Third, the doorbell goes again. I assume it is Primrose suffering a relapse. But it’s Alex, looking nervous and satisfyingly bruised.
‘What do you want?’ This has become my standard greeting.
‘I want you to get Isabel back.’
‘Fuck off.’
I slam the door, wait three minutes and open it again. He’s still standing there.
‘I said, “Fuck off” .’
He looks as if he’s about to cry again, which is annoying, given that I am the victim here.
‘Why do you, the total nutter, want to help me get my wife back?’
‘I’ve been doing a lot of thinking. And therapy. And Iyengar yoga…Also, your mate Andy phoned up and was entirely reasonable about the whole thing. And your mate Johnson phoned up and wasn’t. Either way, I’ve realised I was being irrational.’

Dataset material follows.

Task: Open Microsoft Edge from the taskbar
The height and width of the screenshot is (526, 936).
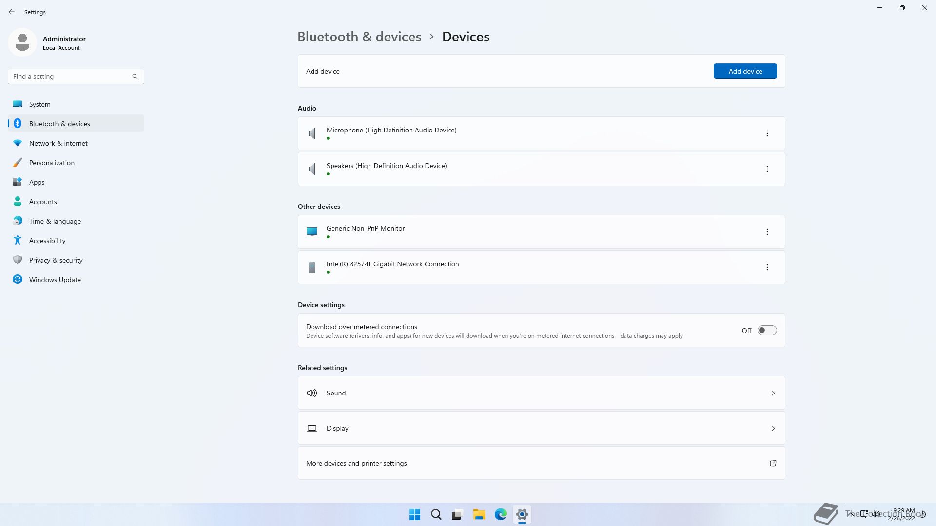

I slam the door again. So he starts talking through the letter box.
‘I want her to be happy. I want to make amends.’
‘It’s too late for that.’
‘Why? She’s only in Wales. It’s not exactly Borneo.’
‘She doesn’t want to be with me any more.’
‘She does.’
‘How do you know?’
‘I know. Much as I hate to admit it, I know. And so do you. You need to go and talk to her at the very least. You can take my car.’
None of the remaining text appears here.